The untimely, tragic death of Monica Barlow last week at the age of 36 should be expected to hang over the Baltimore Orioles for the foreseeable future. For me, it offered a study in contrasts.
My mother passed on last month at 91. Today, in fact, is a month since her death. She had been in declining health for the past three years, and particularly since last summer. She had lived a long, fulfilling life, leaving behind no regrets. She went peacefully and in no pain. Many things remind me of her and will continue to for a long time.
One of her favorite pastimes was to ask me how the Orioles were doing each time I would drop in on her. She talked about how much she missed “Brooks Robinson and all those guys,” with the time period of the team’s dominance being not only what she remembered most fondly, but the only thing she remembered. I was her dictionary for any topic related to the present day goings on of the team, not that she would remember what I would tell her. I would give her the team’s report card in general terms, the easier for her to remember from one time to the next, even though she didn’t.

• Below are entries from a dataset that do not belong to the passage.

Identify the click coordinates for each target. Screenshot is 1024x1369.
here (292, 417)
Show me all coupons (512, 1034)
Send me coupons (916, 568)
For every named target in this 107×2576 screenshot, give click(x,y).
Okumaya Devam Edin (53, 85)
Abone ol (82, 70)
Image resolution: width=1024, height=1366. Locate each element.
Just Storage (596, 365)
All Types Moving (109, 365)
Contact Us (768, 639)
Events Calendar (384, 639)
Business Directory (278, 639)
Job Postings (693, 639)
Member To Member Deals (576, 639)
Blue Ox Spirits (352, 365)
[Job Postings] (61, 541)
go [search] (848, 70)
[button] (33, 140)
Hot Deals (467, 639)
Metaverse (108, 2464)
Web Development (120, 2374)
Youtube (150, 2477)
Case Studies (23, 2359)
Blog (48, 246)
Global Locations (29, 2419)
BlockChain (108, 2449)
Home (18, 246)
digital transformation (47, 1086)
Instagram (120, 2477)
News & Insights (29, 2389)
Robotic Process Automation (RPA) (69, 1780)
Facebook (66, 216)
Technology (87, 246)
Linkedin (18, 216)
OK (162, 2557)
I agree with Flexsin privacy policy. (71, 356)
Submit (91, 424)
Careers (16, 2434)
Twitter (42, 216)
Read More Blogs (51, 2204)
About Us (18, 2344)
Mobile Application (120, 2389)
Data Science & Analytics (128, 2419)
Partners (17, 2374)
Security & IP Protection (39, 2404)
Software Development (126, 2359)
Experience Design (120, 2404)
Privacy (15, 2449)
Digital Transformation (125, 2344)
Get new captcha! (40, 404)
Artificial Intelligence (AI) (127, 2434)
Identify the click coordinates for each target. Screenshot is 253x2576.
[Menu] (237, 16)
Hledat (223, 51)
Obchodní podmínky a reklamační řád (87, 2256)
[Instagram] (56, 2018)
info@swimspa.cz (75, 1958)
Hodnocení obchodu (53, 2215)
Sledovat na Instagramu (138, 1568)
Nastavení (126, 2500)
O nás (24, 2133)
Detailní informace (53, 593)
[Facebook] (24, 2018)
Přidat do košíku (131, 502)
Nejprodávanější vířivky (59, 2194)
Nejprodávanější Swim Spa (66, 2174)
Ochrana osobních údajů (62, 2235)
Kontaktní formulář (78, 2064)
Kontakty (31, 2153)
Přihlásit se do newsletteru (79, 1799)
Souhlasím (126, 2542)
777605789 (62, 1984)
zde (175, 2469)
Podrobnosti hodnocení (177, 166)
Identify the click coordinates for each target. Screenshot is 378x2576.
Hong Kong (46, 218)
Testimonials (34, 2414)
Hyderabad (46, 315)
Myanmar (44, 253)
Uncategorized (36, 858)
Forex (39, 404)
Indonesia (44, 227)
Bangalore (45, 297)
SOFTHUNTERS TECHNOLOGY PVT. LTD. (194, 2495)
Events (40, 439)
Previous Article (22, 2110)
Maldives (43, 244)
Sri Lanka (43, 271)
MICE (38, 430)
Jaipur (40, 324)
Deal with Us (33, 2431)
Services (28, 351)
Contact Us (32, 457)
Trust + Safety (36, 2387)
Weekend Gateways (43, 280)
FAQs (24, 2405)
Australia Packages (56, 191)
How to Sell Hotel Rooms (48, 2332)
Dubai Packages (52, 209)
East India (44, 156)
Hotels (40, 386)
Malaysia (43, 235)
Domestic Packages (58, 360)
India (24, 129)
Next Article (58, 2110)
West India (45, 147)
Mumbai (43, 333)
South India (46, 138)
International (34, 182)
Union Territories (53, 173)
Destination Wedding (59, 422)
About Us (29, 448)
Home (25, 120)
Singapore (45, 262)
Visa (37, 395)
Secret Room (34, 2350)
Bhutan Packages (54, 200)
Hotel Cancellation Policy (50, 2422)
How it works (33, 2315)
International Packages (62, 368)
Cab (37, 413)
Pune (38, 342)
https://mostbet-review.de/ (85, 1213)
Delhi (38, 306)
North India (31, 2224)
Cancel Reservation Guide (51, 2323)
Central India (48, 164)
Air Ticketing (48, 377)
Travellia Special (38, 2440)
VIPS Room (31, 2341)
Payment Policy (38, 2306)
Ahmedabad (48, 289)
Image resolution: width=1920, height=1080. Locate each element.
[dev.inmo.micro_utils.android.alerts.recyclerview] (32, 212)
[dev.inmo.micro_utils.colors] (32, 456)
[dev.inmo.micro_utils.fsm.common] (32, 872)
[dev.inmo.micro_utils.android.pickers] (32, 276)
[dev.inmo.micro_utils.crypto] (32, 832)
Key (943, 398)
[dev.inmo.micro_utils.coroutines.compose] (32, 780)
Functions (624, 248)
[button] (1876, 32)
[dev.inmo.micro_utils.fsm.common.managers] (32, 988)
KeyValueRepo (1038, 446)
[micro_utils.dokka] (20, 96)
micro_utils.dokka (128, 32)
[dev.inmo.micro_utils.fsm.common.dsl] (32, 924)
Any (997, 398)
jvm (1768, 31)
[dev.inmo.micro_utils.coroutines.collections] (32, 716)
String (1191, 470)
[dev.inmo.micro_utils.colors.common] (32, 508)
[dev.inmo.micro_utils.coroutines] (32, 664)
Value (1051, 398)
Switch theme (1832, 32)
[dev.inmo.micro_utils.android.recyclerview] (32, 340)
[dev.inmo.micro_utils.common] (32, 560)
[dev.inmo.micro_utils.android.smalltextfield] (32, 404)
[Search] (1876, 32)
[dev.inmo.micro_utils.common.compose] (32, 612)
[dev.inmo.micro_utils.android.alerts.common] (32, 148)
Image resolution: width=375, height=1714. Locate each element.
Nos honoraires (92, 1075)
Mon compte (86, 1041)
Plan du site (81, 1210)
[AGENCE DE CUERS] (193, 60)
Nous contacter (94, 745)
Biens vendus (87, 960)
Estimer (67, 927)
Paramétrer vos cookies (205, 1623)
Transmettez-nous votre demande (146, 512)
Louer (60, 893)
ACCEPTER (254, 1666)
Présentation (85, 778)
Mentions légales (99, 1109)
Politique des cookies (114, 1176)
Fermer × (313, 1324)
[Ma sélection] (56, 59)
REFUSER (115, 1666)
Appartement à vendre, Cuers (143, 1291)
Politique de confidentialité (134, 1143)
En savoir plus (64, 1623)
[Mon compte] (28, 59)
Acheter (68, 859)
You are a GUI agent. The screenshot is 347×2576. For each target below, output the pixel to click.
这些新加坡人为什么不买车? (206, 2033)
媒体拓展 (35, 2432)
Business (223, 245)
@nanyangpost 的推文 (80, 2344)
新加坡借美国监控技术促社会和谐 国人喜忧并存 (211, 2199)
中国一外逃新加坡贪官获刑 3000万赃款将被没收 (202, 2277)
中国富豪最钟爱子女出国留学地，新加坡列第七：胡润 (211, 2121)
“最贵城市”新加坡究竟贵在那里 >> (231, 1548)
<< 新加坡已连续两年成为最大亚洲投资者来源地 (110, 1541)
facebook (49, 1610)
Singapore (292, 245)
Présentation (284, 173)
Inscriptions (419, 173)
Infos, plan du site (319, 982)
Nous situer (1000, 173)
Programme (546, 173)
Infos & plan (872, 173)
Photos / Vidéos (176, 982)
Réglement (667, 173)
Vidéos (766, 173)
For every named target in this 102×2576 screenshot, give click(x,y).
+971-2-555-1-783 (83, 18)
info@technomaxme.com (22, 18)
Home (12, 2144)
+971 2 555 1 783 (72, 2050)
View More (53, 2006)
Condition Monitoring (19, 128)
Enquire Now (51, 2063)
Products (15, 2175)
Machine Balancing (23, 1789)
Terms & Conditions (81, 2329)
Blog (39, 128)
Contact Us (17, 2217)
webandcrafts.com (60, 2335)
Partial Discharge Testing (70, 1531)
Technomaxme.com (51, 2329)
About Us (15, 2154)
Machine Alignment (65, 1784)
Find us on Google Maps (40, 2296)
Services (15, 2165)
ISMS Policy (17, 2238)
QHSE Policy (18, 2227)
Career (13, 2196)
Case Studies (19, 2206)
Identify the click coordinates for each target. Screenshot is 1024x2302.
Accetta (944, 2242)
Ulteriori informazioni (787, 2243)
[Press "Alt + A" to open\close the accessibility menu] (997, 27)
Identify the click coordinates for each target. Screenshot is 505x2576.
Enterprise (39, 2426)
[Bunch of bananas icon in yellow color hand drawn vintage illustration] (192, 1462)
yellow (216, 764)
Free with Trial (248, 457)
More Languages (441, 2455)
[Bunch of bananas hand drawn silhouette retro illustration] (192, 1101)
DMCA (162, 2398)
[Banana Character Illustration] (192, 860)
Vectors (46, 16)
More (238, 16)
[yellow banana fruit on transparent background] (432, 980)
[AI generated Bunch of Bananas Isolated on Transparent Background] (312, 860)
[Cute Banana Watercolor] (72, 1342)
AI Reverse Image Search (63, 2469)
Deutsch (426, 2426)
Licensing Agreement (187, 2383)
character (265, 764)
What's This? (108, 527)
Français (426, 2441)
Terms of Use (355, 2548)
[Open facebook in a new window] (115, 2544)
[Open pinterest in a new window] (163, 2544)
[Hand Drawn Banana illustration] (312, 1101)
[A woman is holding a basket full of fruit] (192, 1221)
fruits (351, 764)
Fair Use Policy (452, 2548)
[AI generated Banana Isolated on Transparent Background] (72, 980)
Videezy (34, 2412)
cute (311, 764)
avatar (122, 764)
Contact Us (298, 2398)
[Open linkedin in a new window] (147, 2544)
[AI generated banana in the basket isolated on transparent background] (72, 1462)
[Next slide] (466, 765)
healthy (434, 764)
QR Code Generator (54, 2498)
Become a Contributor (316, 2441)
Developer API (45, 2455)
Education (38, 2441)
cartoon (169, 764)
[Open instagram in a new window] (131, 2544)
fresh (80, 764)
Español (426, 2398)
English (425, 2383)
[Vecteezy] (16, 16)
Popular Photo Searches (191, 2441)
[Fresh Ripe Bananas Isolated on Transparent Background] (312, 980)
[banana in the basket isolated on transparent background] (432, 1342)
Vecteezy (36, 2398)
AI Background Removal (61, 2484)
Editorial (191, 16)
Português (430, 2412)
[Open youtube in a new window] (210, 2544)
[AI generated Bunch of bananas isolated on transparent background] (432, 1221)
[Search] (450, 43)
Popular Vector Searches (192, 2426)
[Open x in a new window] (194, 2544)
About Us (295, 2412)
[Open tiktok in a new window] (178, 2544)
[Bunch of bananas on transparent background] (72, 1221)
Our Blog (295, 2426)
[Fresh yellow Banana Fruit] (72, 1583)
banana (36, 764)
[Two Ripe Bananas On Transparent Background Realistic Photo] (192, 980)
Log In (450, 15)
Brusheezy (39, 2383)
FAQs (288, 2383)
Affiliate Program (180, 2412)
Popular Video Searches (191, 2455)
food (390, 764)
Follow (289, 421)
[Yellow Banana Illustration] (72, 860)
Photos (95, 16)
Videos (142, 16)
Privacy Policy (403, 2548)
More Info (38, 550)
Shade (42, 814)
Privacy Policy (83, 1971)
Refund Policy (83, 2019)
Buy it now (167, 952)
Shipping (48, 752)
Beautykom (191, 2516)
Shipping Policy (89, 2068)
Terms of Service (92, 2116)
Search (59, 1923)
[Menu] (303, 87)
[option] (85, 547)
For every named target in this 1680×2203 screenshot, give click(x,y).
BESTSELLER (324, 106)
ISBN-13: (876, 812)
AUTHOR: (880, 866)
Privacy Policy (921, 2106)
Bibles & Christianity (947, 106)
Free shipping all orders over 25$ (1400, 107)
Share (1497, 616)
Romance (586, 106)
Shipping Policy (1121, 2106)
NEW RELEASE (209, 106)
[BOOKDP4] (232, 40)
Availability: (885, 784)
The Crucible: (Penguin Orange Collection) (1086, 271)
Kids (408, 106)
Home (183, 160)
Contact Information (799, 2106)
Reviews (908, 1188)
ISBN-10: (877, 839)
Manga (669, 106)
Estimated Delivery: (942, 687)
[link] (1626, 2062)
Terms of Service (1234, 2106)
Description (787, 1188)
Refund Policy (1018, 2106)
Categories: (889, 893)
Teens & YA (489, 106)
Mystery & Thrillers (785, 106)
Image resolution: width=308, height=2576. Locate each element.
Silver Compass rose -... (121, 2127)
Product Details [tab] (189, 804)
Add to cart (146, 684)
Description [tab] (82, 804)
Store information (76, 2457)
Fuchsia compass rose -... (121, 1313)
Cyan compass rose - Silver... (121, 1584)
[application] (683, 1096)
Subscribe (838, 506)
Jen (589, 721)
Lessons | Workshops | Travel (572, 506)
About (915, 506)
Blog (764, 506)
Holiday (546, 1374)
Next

Emotion did not visit me that much in the days following mom’s passing, except maybe when I would hear a song from her favorite era, the 1940s or ’50s.
And then, I heard about the death of Barlow, the club’s Direction of Public Relations. Thirty-six years old. Had had cancer for about the last five years. Most of her life stolen from her. From all the reaction I’ve read from the team, she would object to such a fuss being made over her. I didn’t even know her and had never met her. But something about it brought a tear that had not even come to me during my own loss. My own loss made sense, since it was the expected end of a very long life.
For the Orioles, nothing about this makes sense, as it shouldn’t. They might determine amongst themselves to play this season for her, even though she would disapprove of that. Evidence includes today’s 9-2 romp over Pittsburgh. The Birds are 8-2 including split-squad games, scoring 20 runs in a day-night pair of games against the Red Sox yesterday. Chris Davis is 8-for-15 with two home runs, Nick Markakis 10-for-16, J.J. Hardy 6-for-15 with a homer, and Jonathan Schoop 8-for-15 with a homer. That’s a combined 32-for-61 (.525) during camp.
Adam Jones, who only has one hit through 10 spring games, will leave the club Tuesday for the expected birth of his first child Wednesday. Congratulations all around. Lives end, and another begins.
Somewhere right now, mom wants to know how the team is doing. Paraphrasing a lyric from The Who, the bats are all right.